Jakarta, CNN Indonesia.
Kementerian Komunikasi dan Digital (Comdigi) menyatakan telah memberantas 5,3 juta konten terkait perjudian online (judol) di ruang digital sejak 2017 hingga 10 Desember 2024.
Selama bulan Desember, Komdigi disebut telah menindak 72.543 konten, akun, dan situs terkait Judol untuk memberantas penyakit sosial di era digital ini.
“Kami mengapresiasi peran aktif masyarakat dalam pemberitaan konten perjudian online. Hal ini menunjukkan semakin banyak pihak yang sadar akan bahaya dan dampak negatif perjudian online terhadap keluarga dan masyarakat,” ujarnya. Kementerian Komunikasi dan Pendidikan Tinggi. . Tim Pengendali Konten Internet Perjudian Menharik Noor pada Selasa (10/12), dikutip dari Antara.
Sejak Kabinet Merah Putih beroperasi pada 20 Oktober hingga 9 Desember 2024, Komdigi telah menangani total 510.316 konten terkait Judal dengan 470.564 detail situs dan alamat IP.

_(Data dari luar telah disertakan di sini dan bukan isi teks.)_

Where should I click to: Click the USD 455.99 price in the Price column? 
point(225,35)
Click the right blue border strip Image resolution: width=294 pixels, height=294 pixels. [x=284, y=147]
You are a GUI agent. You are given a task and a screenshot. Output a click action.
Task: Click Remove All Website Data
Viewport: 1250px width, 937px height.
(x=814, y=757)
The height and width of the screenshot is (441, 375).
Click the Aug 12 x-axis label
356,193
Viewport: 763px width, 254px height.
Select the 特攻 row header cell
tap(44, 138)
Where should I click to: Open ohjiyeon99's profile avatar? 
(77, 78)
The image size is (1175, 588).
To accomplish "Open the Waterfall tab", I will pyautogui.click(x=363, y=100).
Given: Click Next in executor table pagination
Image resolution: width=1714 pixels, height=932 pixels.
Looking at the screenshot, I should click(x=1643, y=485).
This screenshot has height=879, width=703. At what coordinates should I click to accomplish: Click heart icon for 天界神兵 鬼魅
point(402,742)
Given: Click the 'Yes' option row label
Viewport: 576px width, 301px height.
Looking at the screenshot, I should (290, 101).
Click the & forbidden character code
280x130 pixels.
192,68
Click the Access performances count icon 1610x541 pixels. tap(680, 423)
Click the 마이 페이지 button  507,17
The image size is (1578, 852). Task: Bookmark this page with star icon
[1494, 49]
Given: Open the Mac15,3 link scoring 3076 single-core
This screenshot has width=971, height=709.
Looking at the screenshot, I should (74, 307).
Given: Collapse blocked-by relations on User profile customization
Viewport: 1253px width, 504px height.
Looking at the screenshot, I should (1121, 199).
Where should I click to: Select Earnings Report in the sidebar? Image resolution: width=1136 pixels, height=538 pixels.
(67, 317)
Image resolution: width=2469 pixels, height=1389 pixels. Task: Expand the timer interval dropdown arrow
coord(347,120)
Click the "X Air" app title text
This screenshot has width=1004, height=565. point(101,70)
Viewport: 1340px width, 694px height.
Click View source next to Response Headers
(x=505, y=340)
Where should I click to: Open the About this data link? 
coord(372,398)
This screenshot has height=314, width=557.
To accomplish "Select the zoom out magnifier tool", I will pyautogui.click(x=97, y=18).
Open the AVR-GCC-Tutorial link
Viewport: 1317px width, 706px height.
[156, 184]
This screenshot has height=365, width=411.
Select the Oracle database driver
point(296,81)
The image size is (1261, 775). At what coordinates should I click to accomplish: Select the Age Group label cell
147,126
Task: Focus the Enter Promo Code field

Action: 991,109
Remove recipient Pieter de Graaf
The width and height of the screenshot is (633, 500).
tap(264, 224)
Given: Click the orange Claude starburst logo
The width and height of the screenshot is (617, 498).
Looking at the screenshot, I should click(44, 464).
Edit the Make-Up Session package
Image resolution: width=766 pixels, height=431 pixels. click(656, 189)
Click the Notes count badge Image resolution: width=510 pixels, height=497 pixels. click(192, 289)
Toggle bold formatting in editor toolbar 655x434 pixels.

21.259 konten dari platform Meta (Facebook dan Instagram), 11.077 konten dari file sharing, 4.537 konten dari Google/YouTube, platform X (2.480 konten dari Twitter), 264 konten dari Telegram, dan 133 konten dari TikTok.
Langkah mengelola Zoodol tidak hanya sekedar menghapus konten. Menurut Menharic, pemerintah akan terus memperkuat upaya preventif agar pemberantasan zoodol lebih efektif.
“Kami akan terus memperkuat langkah-langkah ini, termasuk menggunakan teknologi terkini untuk mengidentifikasi dan memblokir konten dengan lebih efektif,” ujarnya.
Selain menyasar website, Komdigi juga menindak akun media sosial yang memiliki banyak pengikut dan digunakan untuk mempromosikan perjudian online.
Beberapa di antaranya adalah akun Instagram @hotmoodly (291k pengikut), @montokbanggat (285k pengikut), @orang2mabok (163k pengikut) dan @njrtym_ (157k pengikut) yang memiliki jumlah pengikut yang banyak.
Komdigi mengingatkan, judol merupakan tindak pidana berat yang diatur dalam Pasal 27 Ayat 2 jo Pasal 45 Ayat 3 UU ITE.
Siapapun yang dengan sengaja menyebarkan atau membuat informasi perjudian elektronik akan diancam dengan pidana penjara paling lama 10 tahun atau denda paling banyak Rp 10 miliar.
“Ungkapan ini hendaknya menjadi peringatan keras bagi siapa pun yang terlibat dalam aktivitas perjudian online sebagai pemain, promotor, atau fasilitator,” tutup Menharic.